(SOURCE INFORMATION begins)
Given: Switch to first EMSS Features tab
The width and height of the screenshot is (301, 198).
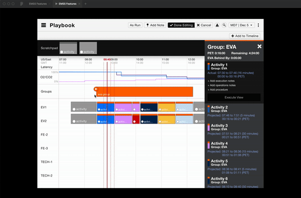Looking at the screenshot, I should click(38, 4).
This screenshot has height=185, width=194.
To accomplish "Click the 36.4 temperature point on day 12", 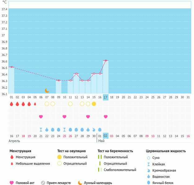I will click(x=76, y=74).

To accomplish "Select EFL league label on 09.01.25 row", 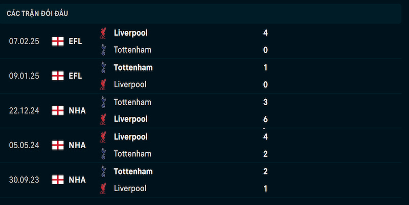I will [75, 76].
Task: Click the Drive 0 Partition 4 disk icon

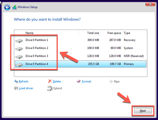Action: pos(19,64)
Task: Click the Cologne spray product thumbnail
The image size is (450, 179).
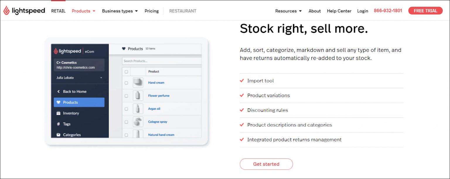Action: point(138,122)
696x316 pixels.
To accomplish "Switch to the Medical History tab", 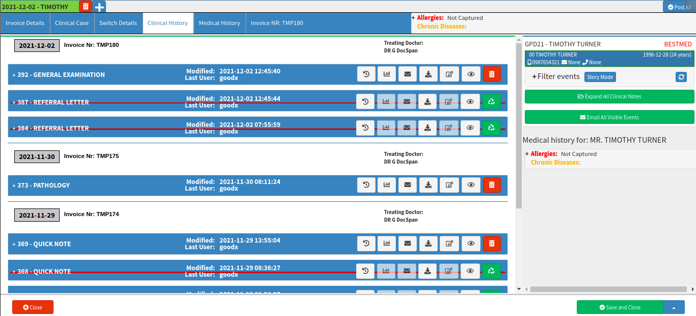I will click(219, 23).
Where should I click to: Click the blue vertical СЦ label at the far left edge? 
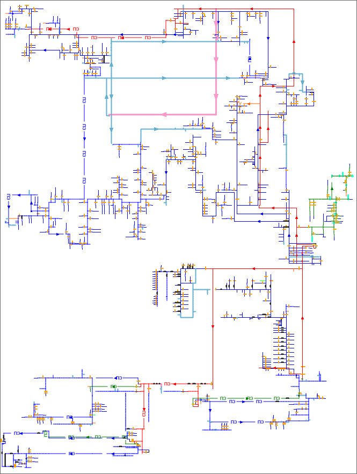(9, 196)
(SOURCE INFORMATION ends)
(SOURCE INFORMATION begins)
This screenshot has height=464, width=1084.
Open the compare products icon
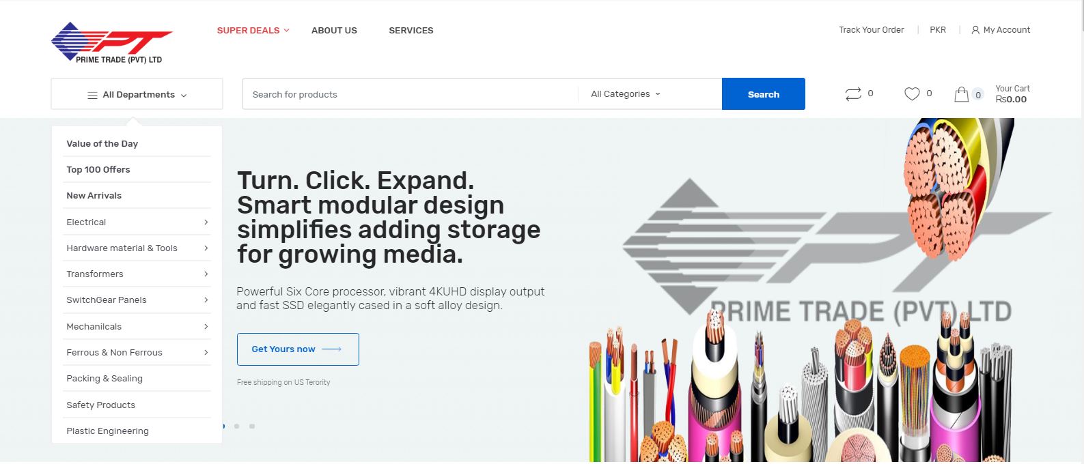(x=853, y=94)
(SOURCE INFORMATION ends)
§ EXERCISE
Tally the lines above in which the string "This" occurs, and give the total with nothing added.

§ REPLY TO THE TASK
2